Questions about torch.nn.DataParallel

Hello! I run the codes to train a model in one machine multi cards using torch.nn.DataParallel. The codes specify gpu of input data as device 0 when loading data. The codes are written like:

model = torch.nn.DataParallel(model).cuda()
device = args.gpu if args.gpu is not None else 0
for i, sample in enumerate(loader):
        video, audio, index = sample['frames'], sample['audio'], sample['index']
        video = video.cuda(device, non_blocking=True)
        audio = audio.cuda(device, non_blocking=True)
        index = index.cuda(device, non_blocking=True)

        output = model(video, audio, index)

For ease of explantation, I have omitted unimportant details. Now I try to add a text modality without specifying the GPU device. The codes are written as follow:

model = torch.nn.DataParallel(model).cuda()
device = args.gpu if args.gpu is not None else 0
for i, sample in enumerate(loader):
        video, audio, text, index = sample['frames'], sample['audio'], sample['text'], sample['index']
        video = video.cuda(device, non_blocking=True)
        audio = audio.cuda(device, non_blocking=True)
        index = index.cuda(device, non_blocking=True)
 
        text = text.cuda()

        output = model(video, audio, text, index)

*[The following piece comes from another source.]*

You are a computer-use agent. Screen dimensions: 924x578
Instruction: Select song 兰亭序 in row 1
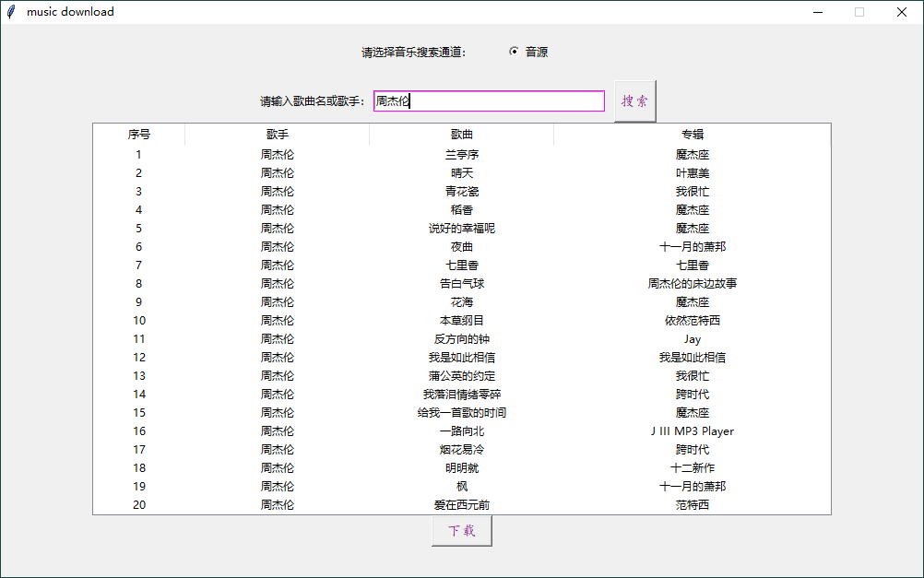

I wonder is this correct? Why does data need to be on device 0 when using torch.nn.DataParallel? Thanks.

nn.DataParallel will use the default device (GPU0 if you haven’t changed it) to store the data as well as the model and will then scatter the data and the model to each device (which is why DistributedDataParallel is preferred as it doesn’t create an imbalanced GPU memory usage and also avoids the model replication). The detailed workflow is explained in e.g. this blog post.

Thank you very much! It is really helpfu to me!